== GIVEN REQUEST ==
Return word for word the part of the compiler debug-mode comment that starts at "TFGraphLowering threads the" and ends after "and let y = bar(x, ...)".

== SOURCE EXCERPT ==
Comments (8)
Based on the discussion yesterday, one option is to introduce a compiler debug mode, where we send each intermediate tensor value back to the host. The tensor program will look like:
let x = foo(...)
sendToHost(x)
let y = bar(x, ...)
sendToHost(y)
...
TFGraphLowering threads the effectful ops (sendToHost is implemented via TF mechanisms FifoEnqueue / send / outfeed depending on the TF device, and is an effectful op) via control dependency, and makes sure they run before we return from the function. So in this example, sendToHost(x)
will run before sendToHost(y)
, which will in turn run before the function returns.
sendToHost(x)
and let y = bar(x, ...)

== PROVIDED INFORMATION ==
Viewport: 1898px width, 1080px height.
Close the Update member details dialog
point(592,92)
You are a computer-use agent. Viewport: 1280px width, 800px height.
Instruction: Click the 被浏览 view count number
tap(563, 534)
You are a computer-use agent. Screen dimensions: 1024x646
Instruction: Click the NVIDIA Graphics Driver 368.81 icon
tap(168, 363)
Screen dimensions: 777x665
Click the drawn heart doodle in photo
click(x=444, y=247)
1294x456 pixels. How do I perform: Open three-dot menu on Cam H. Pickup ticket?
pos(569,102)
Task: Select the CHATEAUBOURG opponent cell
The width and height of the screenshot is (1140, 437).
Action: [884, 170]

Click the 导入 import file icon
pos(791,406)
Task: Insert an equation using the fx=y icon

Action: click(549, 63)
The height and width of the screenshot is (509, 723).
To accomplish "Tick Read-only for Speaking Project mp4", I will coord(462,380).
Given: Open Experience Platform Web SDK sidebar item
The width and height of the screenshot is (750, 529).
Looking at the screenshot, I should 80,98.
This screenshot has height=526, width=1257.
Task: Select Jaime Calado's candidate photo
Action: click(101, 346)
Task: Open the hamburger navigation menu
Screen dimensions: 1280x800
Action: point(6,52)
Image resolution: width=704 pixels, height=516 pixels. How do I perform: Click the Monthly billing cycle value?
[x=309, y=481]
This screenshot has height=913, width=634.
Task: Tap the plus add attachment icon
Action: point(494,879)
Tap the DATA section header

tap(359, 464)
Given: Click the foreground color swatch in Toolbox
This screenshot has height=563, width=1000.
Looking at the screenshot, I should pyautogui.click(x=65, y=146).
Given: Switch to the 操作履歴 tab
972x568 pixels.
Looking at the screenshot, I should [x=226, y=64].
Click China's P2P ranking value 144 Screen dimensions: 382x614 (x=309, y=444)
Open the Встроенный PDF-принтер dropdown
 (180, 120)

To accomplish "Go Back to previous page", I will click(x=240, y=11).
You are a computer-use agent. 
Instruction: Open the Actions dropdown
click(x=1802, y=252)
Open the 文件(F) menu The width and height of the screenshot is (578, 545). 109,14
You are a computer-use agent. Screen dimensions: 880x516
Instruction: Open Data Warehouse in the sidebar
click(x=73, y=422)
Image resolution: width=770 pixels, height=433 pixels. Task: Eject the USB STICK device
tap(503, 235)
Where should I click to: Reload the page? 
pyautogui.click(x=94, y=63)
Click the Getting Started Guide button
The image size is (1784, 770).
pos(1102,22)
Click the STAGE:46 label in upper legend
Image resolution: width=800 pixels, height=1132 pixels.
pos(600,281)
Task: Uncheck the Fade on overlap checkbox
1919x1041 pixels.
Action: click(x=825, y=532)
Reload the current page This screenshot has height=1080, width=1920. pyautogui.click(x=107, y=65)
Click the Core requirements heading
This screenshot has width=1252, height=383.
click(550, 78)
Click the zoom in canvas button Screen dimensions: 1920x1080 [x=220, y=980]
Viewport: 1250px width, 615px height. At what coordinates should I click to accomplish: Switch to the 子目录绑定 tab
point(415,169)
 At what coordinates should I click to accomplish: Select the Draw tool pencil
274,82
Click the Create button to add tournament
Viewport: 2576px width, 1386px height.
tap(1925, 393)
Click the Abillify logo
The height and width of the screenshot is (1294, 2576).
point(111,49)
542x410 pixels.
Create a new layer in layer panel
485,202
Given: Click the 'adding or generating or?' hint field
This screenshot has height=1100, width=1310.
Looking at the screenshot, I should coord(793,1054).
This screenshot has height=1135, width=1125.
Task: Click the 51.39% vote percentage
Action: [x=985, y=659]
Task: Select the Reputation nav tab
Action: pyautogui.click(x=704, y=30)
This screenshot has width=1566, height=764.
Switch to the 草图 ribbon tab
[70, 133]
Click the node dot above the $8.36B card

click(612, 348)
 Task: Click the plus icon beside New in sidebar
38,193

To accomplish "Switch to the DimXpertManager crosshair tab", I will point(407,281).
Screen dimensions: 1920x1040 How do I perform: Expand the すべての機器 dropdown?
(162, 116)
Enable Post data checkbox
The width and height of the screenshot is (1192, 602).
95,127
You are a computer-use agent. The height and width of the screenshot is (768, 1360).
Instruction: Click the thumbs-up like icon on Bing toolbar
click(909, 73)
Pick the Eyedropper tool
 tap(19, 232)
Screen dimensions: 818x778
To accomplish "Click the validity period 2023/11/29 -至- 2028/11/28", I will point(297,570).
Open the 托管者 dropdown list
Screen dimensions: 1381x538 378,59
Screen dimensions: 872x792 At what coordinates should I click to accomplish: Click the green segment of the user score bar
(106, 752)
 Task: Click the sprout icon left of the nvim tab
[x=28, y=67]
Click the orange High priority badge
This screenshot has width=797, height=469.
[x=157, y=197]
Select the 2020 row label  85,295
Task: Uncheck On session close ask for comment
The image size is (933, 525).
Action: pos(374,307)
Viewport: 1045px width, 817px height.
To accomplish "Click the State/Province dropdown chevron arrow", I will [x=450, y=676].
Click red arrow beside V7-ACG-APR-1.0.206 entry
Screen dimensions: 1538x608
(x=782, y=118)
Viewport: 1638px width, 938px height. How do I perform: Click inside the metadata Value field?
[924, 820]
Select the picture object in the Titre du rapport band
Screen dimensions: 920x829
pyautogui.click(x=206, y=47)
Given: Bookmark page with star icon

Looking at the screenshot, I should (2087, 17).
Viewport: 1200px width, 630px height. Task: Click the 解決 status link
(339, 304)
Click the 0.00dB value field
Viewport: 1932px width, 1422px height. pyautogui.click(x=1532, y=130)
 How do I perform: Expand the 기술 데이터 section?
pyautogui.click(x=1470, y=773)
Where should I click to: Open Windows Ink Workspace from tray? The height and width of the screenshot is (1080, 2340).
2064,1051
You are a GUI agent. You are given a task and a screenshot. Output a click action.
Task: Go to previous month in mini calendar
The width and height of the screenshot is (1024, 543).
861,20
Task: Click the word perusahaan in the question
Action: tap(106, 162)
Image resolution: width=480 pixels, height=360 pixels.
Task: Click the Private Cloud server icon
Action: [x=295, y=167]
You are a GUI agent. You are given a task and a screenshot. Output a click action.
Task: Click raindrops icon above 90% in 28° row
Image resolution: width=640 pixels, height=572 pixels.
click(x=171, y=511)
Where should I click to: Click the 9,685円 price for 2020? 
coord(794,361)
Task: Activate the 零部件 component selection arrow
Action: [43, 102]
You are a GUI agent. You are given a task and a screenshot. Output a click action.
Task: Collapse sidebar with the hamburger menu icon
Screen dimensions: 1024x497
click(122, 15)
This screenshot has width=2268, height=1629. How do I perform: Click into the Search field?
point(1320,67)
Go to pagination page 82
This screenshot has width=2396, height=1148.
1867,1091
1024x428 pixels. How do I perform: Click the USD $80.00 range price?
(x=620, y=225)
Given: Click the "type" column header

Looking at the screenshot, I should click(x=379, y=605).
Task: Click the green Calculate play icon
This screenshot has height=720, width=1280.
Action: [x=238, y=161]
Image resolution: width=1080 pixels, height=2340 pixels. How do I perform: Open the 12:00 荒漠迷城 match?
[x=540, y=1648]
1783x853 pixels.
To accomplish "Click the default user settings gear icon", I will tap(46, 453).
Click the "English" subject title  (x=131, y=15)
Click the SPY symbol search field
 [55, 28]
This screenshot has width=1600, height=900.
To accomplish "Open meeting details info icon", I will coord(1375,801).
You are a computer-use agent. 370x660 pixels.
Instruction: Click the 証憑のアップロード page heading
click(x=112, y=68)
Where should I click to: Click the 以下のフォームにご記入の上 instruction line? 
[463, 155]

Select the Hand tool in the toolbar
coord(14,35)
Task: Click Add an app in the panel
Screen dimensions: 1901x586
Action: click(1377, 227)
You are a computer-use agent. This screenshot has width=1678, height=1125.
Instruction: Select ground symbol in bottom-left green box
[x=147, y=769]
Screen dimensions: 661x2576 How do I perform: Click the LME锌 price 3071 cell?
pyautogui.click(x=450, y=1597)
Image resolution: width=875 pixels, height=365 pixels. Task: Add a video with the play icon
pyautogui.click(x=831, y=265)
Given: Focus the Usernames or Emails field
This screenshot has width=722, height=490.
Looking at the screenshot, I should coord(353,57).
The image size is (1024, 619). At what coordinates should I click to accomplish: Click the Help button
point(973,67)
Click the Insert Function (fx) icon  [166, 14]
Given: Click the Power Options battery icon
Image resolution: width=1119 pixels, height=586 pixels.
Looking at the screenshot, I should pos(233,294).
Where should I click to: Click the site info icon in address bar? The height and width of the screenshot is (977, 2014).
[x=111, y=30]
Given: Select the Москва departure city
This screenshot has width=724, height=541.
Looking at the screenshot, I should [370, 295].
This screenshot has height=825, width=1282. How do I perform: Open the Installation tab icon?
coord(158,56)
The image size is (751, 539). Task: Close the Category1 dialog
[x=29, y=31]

== EXERCISE OUTPUT ==
TFGraphLowering threads the effectful ops (sendToHost is implemented via TF mechanisms FifoEnqueue / send / outfeed depending on the TF device, and is an effectful op) via control dependency, and makes sure they run before we return from the function. So in this example, sendToHost(x)
will run before sendToHost(y)
, which will in turn run before the function returns.
sendToHost(x)
and let y = bar(x, ...)